If a line in the data holds the string "agent", list it.

§ MATERIALS PROVIDED
# # # # #

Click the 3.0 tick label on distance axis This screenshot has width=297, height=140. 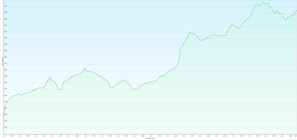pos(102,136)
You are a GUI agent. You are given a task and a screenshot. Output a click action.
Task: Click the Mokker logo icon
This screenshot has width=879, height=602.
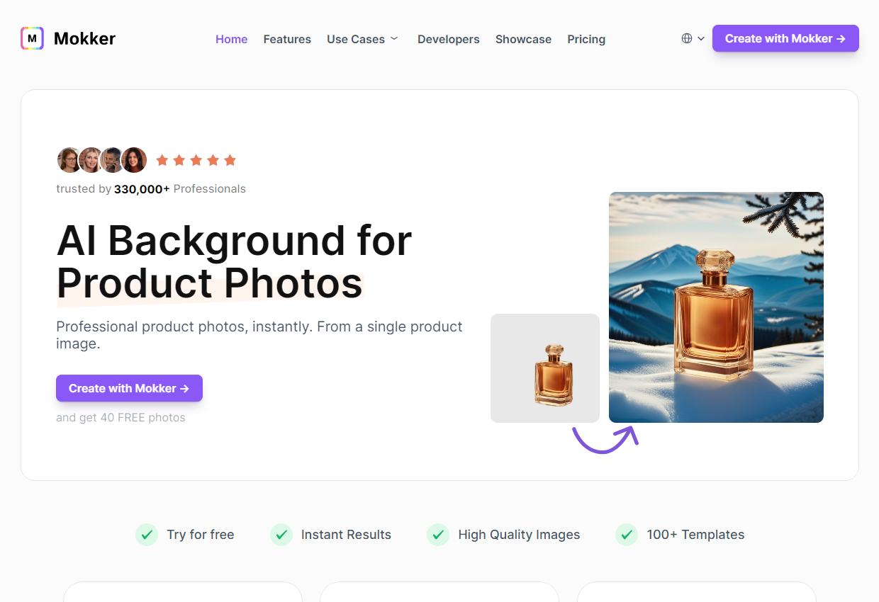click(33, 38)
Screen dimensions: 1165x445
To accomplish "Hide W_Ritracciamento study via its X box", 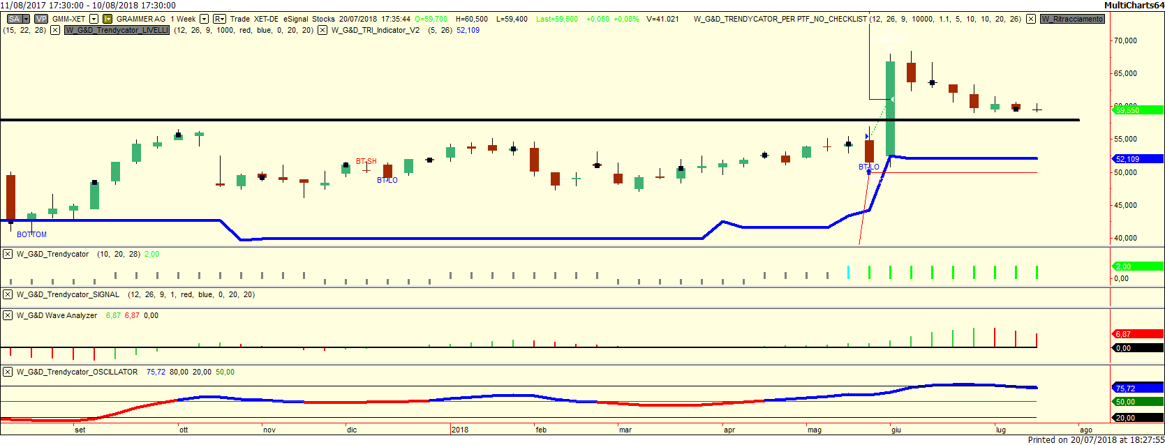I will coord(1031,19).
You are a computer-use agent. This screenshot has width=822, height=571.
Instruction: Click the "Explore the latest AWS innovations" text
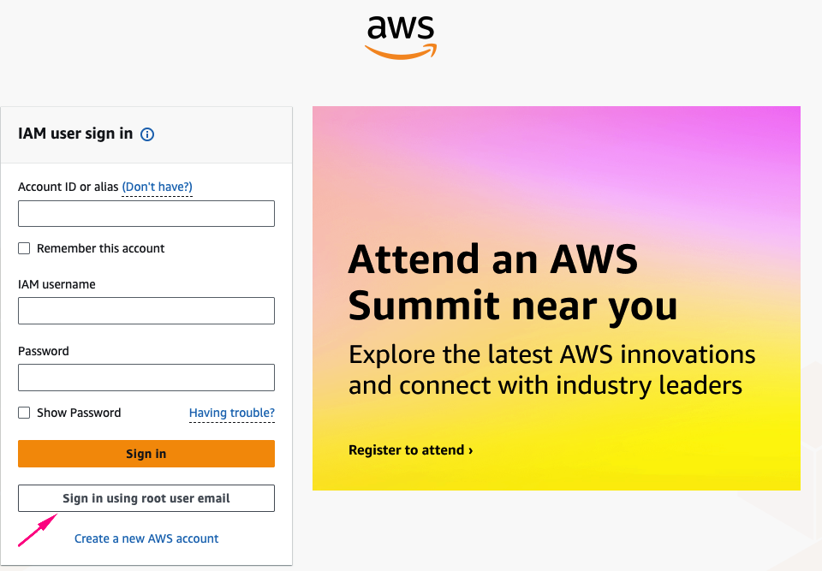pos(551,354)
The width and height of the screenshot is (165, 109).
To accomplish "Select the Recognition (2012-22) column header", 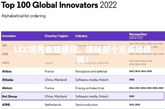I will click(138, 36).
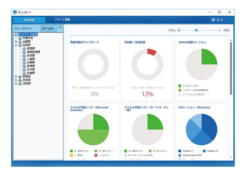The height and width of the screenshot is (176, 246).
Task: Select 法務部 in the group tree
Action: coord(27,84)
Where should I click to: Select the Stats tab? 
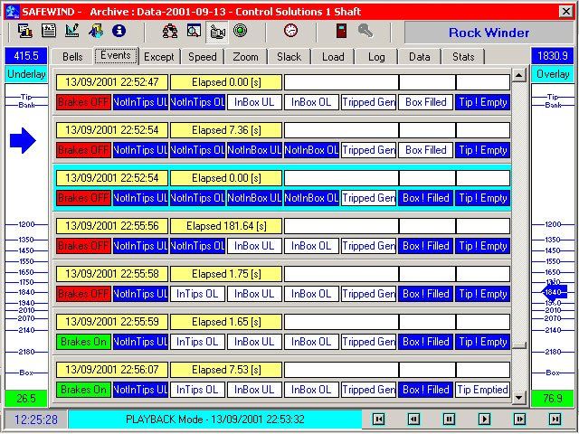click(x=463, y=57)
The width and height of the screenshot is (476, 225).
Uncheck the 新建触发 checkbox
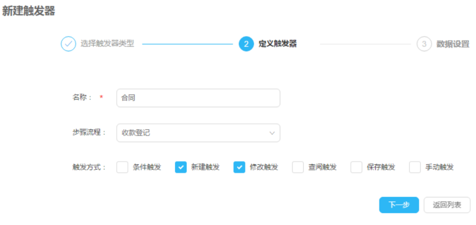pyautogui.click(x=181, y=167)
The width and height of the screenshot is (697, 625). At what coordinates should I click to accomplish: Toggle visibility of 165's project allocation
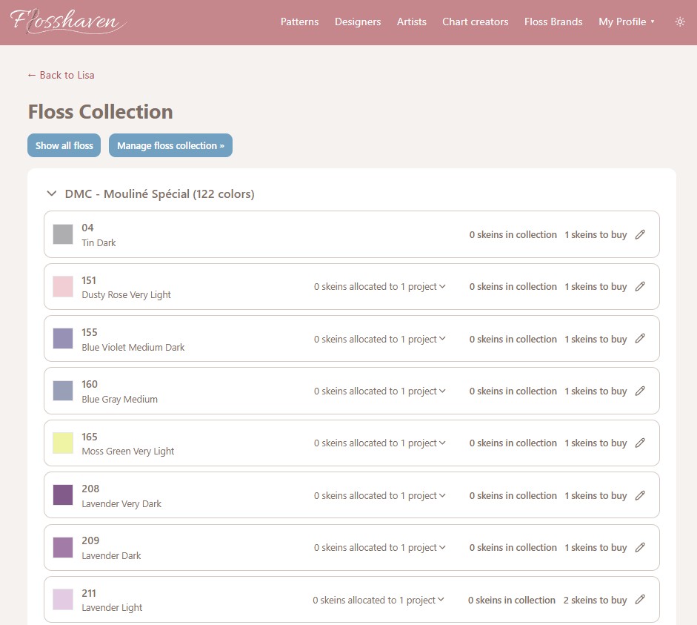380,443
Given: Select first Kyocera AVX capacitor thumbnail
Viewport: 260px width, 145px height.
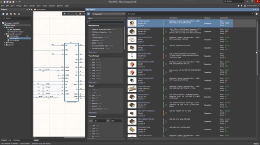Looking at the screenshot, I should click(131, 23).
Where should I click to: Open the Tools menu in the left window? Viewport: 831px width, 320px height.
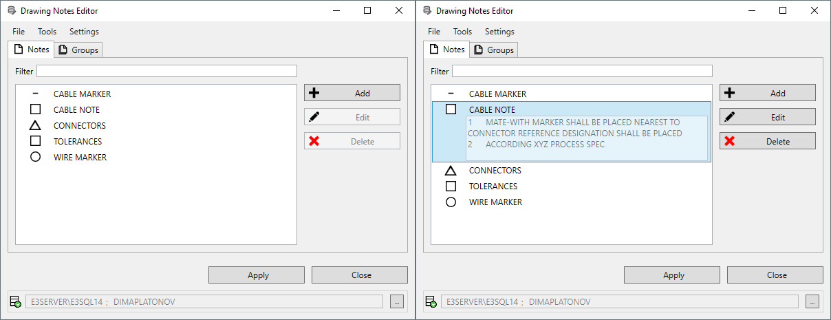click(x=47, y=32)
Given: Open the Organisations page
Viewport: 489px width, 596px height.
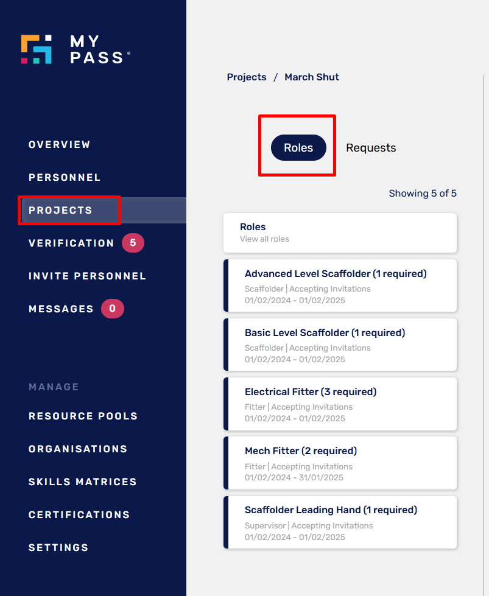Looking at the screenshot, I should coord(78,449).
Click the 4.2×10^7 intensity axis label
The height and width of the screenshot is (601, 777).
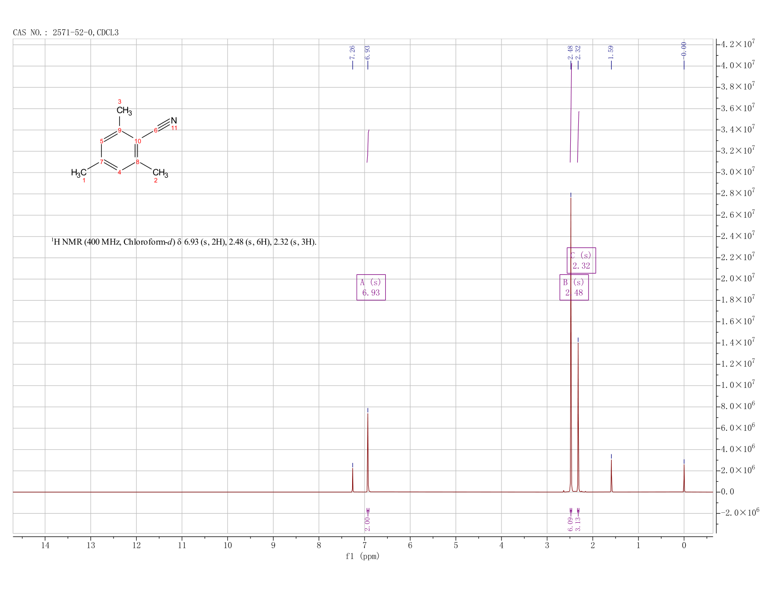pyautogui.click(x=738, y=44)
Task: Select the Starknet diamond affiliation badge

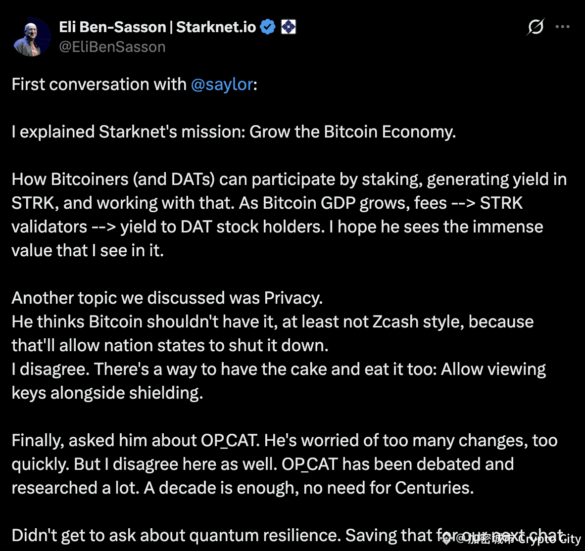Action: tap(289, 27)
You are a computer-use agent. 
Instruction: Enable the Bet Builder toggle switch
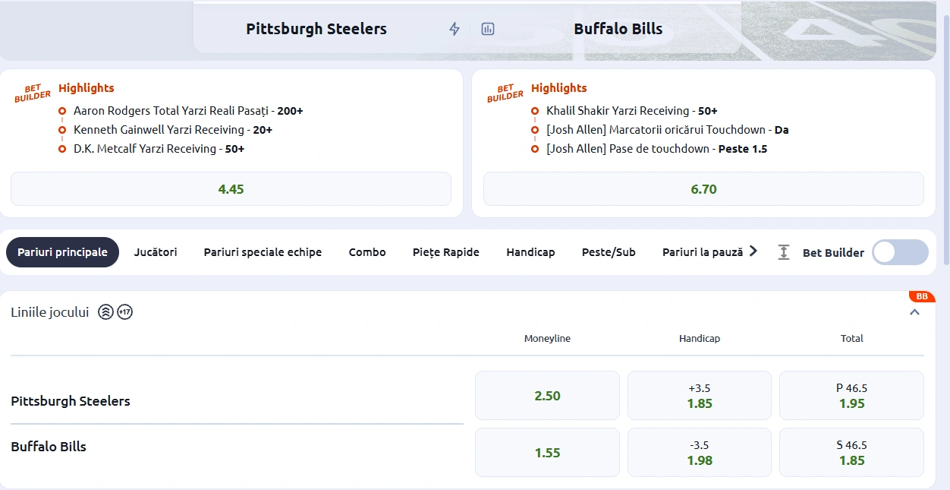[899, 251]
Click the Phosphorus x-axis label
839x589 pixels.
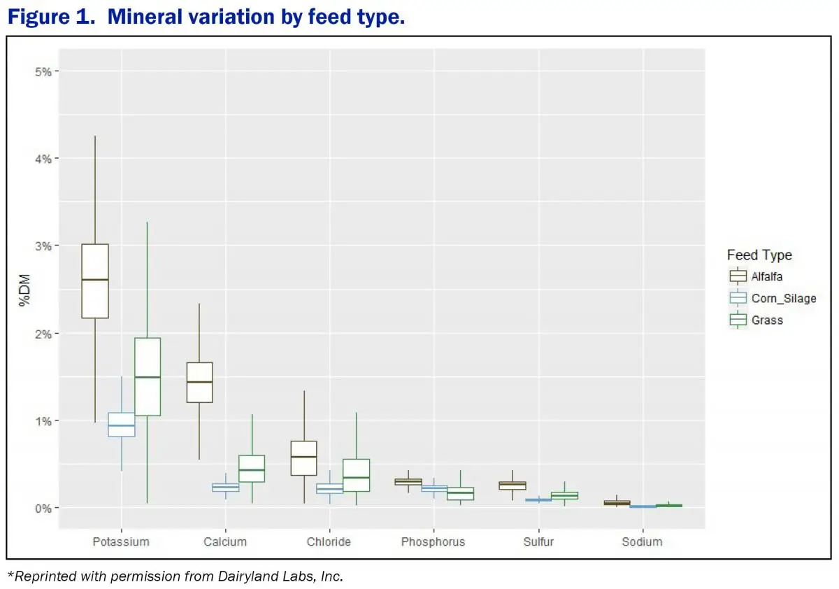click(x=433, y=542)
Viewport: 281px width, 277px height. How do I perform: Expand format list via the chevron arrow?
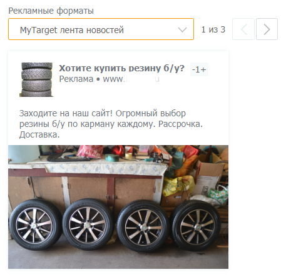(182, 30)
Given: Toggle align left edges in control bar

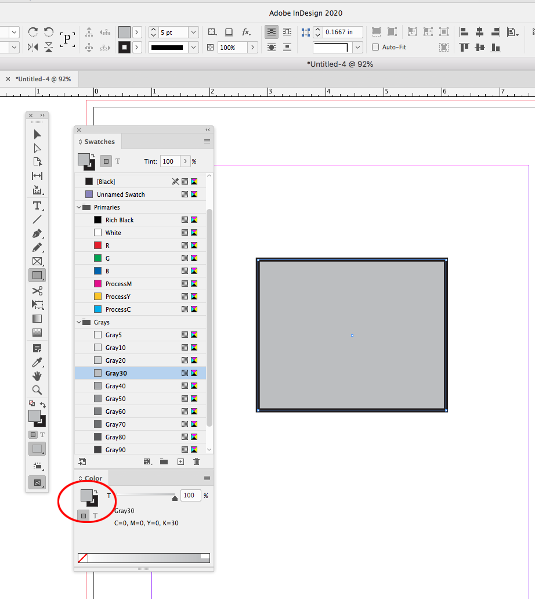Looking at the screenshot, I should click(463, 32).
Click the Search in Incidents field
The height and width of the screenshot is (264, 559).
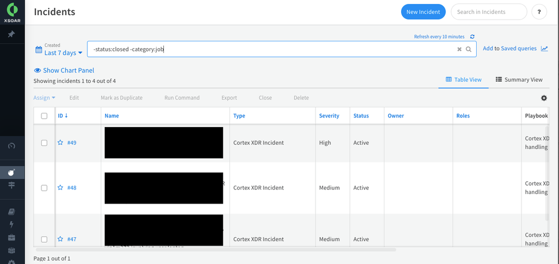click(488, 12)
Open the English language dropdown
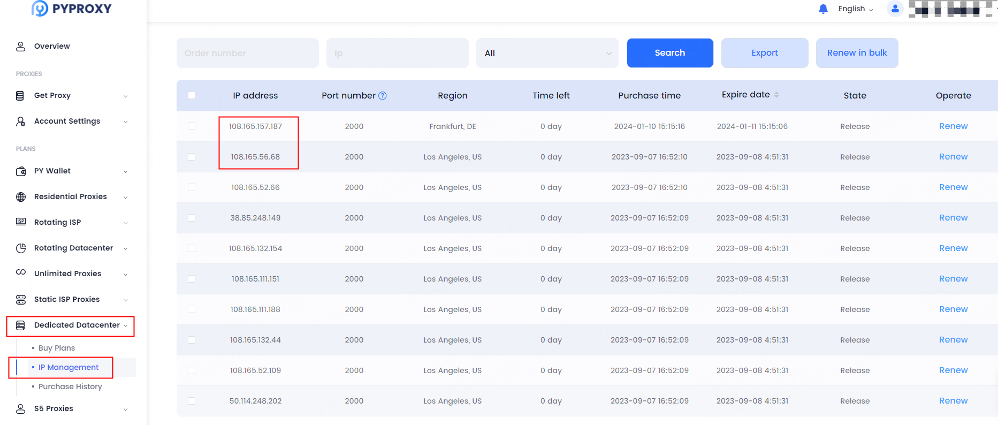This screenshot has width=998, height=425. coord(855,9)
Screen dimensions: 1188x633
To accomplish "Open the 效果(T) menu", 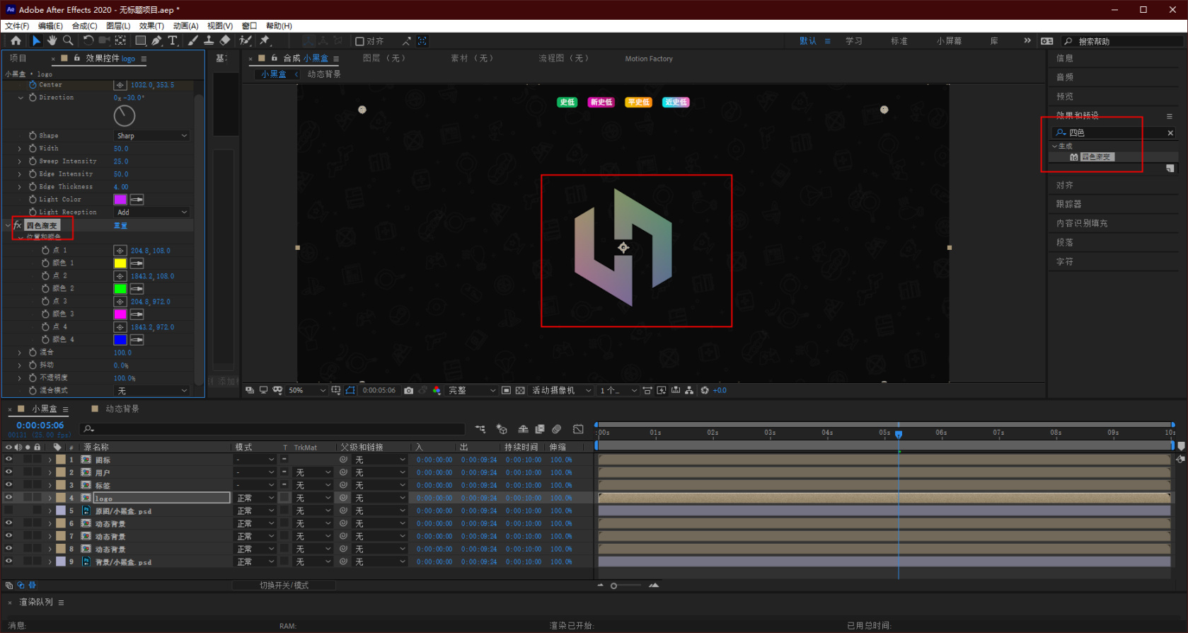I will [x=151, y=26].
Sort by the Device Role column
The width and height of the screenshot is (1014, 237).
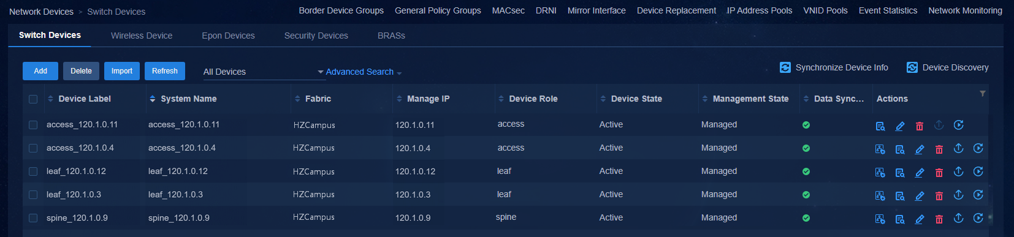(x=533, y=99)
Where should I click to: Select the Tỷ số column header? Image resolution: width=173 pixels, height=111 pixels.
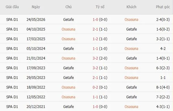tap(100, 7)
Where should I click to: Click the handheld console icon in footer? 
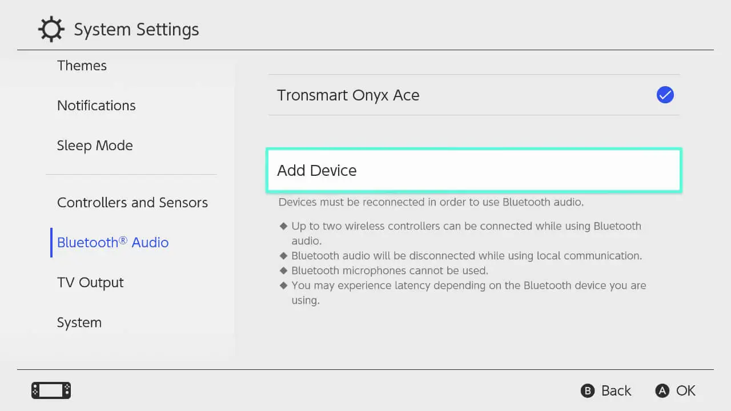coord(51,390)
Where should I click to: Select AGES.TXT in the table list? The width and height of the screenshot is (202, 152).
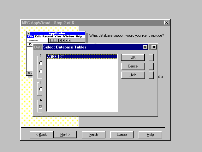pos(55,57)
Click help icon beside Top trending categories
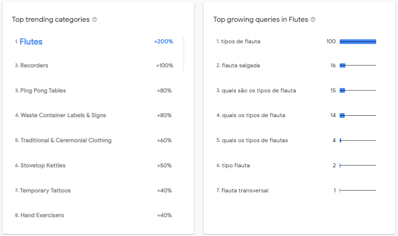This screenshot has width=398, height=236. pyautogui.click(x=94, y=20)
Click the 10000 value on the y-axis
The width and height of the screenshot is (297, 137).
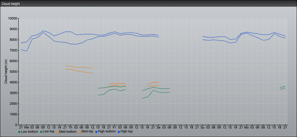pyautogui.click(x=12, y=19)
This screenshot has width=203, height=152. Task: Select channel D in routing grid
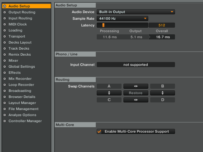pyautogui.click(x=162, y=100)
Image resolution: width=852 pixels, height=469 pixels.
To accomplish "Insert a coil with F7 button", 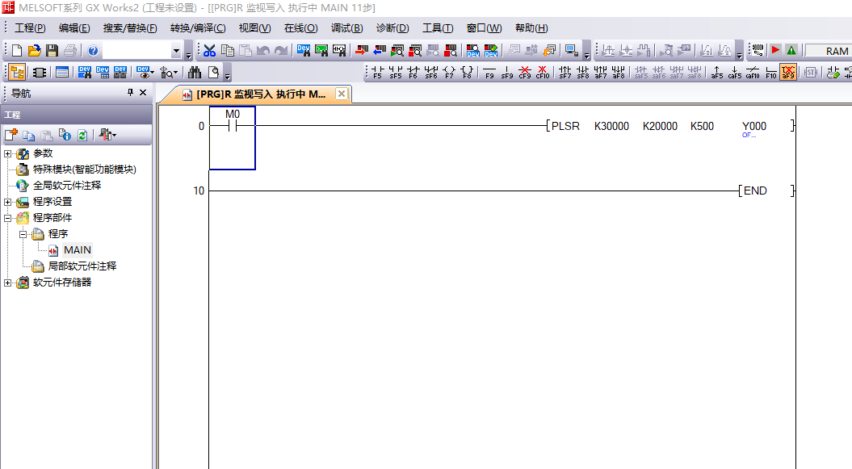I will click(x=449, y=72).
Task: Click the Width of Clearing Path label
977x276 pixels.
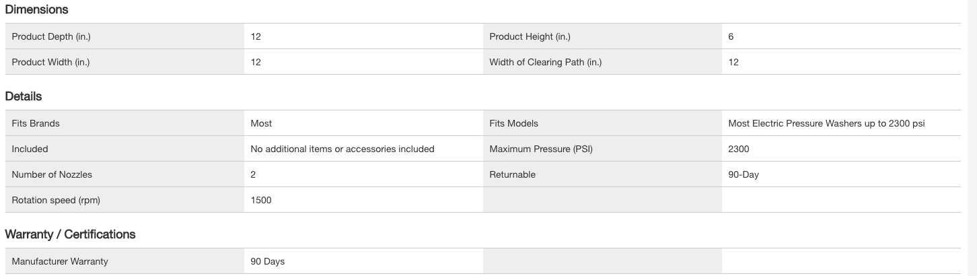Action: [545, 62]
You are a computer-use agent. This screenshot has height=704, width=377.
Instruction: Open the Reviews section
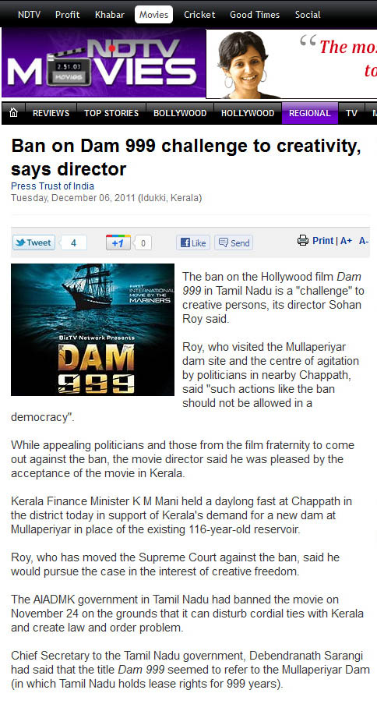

# # # # #

§ RESPONSE AREA
You are a GUI agent. You are given a task and a screenshot. Output a click action.
You are a computer-use agent. This screenshot has width=822, height=571.
You are a computer-use agent. 
You are a computer-use agent. This screenshot has height=704, width=377.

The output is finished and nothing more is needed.